SpaceID took a multi-chain approach from day one, offering names on BNB Chain, Arbitrum, and other networks. It is growing but has not achieved the wallet and dApp integration depth that ENS has.
Integration is where ENS wins and nobody else comes close. I counted: MetaMask, Rainbow, Coinbase Wallet, Trust Wallet, Phantom (for Ethereum), and basically every wallet you have heard of resolves .eth names natively. Etherscan shows them next to addresses. OpenSea uses them as profile names. Uniswap, Aave, and hundreds of dApps recognize .eth out of the box. Unstoppable Domains has been fighting for that same level of integration for years and still has not matched it. That moat took ENS half a decade to build. Catching up is not a matter of money. It is a matter of time and trust.

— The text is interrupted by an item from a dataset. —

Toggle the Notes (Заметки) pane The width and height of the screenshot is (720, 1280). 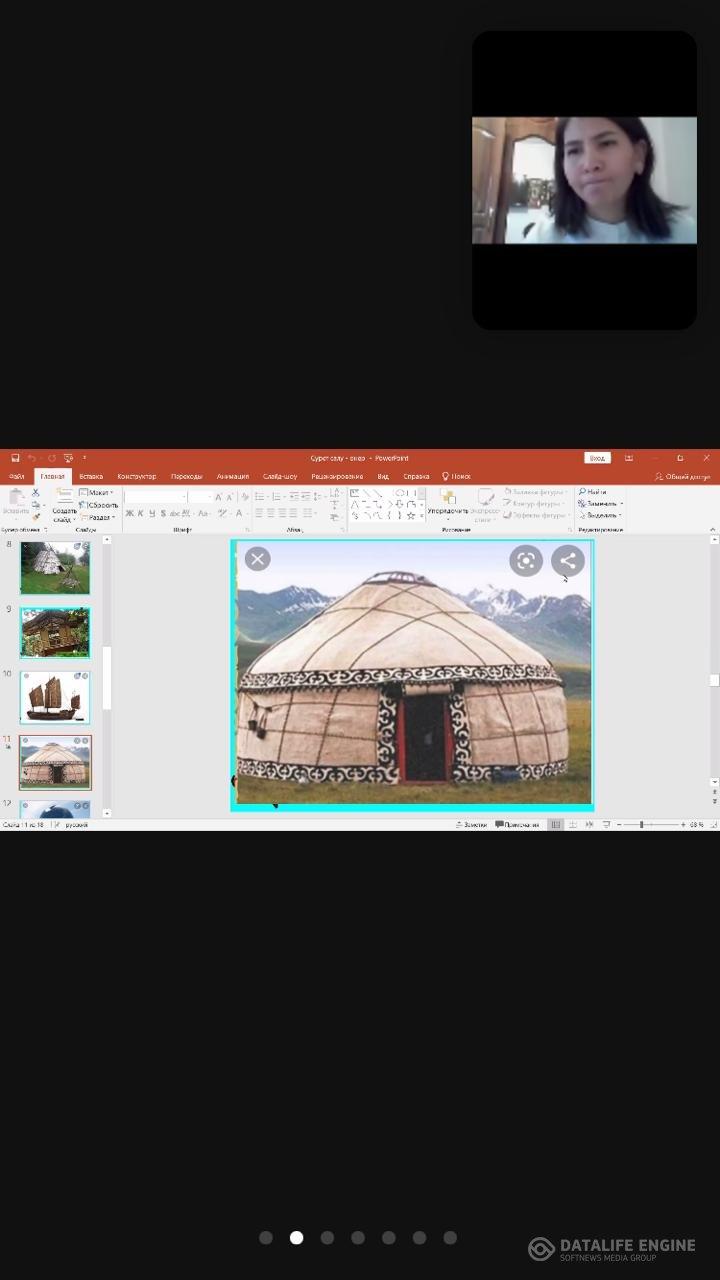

What you can actually do with an ENS domain
Beyond replacing wallet addresses, ENS domains serve as a broader Web3 identity layer.
Receive crypto from anyone. Give someone your .eth name instead of a 42-character address. Works for ETH, ERC-20 tokens, NFTs, and with multi-chain resolution, even Bitcoin and Solana.
Host a decentralized website. Point your ENS name to an IPFS hash and you have a censorship-resistant website. Access it through browsers that support ENS resolution or through gateways like eth.limo. No server, no hosting bill, no one can take it down.
Build a Web3 profile. Set an avatar, add social links, write a bio. Your ENS name becomes your identity across dApps, DAOs, and Web3 social platforms. Farcaster, Lens Protocol, and other decentralized social networks recognize ENS names.
Trade domains as NFTs. Every .eth name is an ERC-721 token. List it on OpenSea, LooksRare, or any NFT marketplace. Three-letter names, dictionary words, and numbers have active secondary markets. 000.eth sold for 300 ETH. brantly.eth, a common first name, sold for substantial sums. The domain market is real but volatile.
Issue subdomains to a community. DAOs give members DAO-name.eth subdomains. Companies issue employee subnames. Projects create membership identities. Subdomains are free to create (gas costs only) and can be revoked by the parent domain owner.